Last night, I finally watched last year’s 3-hour-long The Wolf of Wall Street, which purports to tell the true story of Jordan Belfort, a guy who got rich beyond his wildest dreams of avarice thanks to the empire he built by fraudulently selling worthless penny stocks. The film garnered a great deal of attention when it opened because it showed the debauchery of Jordan’s life, as well as the life his fellow get-rich-quick traders lived. There were beaches full of cocaine (apparently the actors sniffed up powered Vitamin B), mountains of Quaaludes, oceans of alcohol, and swarms of naked prostitutes, as well as few tossed dwarfs. It wasn’t titillating, it was mind-numbing.

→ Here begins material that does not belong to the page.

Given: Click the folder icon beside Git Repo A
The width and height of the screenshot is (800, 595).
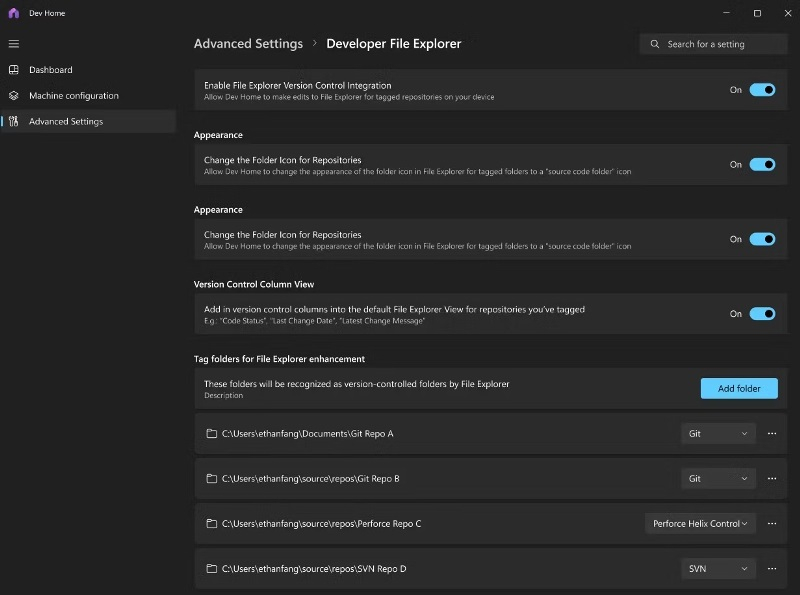Looking at the screenshot, I should pos(211,434).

As I commented to my husband, the movie was too much debauchery and too little plot. By the beginning of the third hour, I was desperate for the FBI to move in and just arrest the guy so that we could all be put out of our misery. Unless you are a glutton for punishment, I recommend that you skip the whole movie and just watch the first and last half hours, which will tell you everything you need to know about one crook’s rise and fall.
Also last night, my son saw Noah, a movie that has aroused the ire of traditional believers because of the way it turns God’s message and moral on its head. While my son couldn’t care less about whether the movie twisted the Bible, he does care about good entertainment. This was not, in his estimation, good entertainment. Or as he said, and I quote, “Noah was a terrible movie. It was really stupid and boring. It was the worst movie I’ve ever seen.”
When I pressed him for details, I got a garbled recital about Noah’s stupid belief that he had to kill all of humankind, about his plan to murder his grandchildren, about unbelievable bad guys and animated rocks, and generally about a frenetic, yet boring, mess of a movie. This was a two thumbs down and then some.